DATASET EXTRACT =

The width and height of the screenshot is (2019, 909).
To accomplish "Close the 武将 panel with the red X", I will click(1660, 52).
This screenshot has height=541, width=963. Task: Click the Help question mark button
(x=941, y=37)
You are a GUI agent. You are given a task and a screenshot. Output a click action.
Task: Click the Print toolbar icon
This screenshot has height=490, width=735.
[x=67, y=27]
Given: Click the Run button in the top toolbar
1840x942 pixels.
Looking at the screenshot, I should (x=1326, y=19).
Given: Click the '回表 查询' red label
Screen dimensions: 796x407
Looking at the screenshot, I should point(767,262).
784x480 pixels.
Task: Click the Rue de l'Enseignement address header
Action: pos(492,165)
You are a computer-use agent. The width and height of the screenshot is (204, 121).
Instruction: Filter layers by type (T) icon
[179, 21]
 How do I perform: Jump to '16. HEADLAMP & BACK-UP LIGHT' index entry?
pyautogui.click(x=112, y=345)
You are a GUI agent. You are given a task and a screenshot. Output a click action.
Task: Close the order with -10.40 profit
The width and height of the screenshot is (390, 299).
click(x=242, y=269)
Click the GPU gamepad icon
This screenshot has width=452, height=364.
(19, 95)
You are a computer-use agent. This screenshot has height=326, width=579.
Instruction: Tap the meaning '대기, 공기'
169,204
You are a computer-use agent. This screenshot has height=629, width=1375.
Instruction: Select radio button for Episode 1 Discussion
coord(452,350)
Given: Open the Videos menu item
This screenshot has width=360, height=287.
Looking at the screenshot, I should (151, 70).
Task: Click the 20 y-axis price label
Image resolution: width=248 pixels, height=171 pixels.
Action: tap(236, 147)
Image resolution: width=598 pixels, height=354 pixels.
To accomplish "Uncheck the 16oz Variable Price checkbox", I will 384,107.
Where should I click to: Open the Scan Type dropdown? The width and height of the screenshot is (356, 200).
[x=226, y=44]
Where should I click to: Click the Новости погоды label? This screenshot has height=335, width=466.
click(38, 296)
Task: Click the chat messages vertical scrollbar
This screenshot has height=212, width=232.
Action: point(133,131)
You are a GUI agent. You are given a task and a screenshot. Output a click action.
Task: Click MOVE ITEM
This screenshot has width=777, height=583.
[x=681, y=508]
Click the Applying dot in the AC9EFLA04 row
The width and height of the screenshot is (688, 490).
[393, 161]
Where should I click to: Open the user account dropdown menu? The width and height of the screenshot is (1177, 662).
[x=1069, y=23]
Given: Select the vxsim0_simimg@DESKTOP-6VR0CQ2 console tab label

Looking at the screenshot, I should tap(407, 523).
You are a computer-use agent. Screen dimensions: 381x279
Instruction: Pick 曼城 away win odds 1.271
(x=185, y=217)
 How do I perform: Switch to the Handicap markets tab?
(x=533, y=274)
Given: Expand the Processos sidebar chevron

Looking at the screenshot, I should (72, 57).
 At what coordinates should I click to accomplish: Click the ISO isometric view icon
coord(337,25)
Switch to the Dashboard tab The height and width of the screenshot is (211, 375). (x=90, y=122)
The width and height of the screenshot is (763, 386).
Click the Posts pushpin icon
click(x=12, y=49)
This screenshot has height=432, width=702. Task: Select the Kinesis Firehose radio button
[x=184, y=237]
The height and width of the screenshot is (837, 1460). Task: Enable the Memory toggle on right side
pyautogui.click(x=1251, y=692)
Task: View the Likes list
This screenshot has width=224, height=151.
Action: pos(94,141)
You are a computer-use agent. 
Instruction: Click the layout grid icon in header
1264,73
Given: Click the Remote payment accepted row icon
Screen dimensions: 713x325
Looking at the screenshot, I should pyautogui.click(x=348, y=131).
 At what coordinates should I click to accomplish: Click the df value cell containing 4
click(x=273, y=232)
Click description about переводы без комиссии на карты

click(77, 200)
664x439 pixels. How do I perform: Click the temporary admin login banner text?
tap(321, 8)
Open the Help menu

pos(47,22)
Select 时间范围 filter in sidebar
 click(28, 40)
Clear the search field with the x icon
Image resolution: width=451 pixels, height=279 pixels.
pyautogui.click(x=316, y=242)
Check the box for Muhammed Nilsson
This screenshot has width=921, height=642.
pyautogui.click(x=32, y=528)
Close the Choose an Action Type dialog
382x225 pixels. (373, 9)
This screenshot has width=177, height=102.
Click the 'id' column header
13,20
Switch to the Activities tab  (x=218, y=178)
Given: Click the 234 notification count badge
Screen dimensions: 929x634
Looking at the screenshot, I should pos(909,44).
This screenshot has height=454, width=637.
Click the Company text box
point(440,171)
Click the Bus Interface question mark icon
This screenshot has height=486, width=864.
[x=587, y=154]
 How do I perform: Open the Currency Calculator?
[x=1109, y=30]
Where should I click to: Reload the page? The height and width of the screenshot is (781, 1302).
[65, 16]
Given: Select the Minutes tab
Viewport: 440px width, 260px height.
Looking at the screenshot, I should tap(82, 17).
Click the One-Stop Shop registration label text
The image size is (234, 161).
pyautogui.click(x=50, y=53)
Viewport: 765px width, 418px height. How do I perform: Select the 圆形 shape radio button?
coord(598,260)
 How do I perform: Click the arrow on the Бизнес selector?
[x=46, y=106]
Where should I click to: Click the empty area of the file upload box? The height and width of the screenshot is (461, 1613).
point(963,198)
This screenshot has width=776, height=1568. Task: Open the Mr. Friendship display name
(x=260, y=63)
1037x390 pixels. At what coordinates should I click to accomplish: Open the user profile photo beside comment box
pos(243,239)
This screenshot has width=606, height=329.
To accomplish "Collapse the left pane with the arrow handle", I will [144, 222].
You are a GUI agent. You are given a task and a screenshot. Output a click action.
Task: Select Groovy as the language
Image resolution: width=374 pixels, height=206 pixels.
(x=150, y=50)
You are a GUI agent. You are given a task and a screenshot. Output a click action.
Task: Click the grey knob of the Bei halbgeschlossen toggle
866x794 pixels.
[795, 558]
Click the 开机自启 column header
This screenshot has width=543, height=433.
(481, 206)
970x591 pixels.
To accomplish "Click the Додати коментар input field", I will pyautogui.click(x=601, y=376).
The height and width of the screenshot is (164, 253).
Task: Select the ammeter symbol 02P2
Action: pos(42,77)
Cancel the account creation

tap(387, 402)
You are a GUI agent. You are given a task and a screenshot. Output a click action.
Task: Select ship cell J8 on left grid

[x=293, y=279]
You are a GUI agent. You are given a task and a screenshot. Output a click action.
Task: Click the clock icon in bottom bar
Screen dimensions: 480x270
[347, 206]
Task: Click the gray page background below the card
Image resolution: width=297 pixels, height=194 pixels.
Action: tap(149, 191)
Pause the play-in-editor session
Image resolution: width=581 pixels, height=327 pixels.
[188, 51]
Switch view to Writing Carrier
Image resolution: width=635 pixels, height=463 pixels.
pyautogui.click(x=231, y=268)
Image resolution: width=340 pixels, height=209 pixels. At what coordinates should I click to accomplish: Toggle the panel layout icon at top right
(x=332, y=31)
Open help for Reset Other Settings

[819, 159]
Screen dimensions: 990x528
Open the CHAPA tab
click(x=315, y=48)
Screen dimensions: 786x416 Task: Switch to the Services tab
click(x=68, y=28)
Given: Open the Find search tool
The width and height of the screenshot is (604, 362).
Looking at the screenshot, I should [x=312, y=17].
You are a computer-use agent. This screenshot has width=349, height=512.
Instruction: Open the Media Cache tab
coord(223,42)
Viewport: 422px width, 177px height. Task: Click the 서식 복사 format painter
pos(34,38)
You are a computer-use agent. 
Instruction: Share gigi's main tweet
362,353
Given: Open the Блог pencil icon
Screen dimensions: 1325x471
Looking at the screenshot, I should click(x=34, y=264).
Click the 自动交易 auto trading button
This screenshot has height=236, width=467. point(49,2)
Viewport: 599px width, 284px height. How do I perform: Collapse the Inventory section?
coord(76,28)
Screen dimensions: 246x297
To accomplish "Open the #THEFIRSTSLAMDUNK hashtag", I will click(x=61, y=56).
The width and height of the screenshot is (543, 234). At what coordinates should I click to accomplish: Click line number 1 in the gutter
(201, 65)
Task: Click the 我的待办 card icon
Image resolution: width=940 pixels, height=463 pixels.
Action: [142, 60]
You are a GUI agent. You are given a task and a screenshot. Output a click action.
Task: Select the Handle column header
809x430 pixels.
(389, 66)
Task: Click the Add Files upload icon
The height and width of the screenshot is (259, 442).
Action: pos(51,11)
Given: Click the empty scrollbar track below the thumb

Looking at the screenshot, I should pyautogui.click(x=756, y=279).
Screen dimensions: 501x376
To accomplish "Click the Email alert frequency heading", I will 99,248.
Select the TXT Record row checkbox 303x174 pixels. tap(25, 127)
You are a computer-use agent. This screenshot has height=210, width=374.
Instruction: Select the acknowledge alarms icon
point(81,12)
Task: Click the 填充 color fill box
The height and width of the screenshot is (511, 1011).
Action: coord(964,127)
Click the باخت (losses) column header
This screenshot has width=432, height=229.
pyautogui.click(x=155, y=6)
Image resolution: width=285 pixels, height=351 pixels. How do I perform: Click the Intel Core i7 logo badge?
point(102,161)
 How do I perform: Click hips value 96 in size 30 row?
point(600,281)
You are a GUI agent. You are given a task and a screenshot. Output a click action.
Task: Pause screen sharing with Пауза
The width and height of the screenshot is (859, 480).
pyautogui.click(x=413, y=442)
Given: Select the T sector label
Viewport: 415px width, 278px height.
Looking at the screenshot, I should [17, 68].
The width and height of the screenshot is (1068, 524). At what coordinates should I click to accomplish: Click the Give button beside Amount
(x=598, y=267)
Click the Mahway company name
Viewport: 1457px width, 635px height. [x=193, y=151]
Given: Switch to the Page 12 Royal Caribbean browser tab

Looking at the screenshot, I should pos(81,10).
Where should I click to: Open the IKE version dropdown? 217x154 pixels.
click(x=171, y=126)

WORK INSTRUCTION =
Please return every line from the material above where the string "card" occurs.

RESPONSE TO THIS TASK =
Task: Click the gray page background below the card
Task: Click the 我的待办 card icon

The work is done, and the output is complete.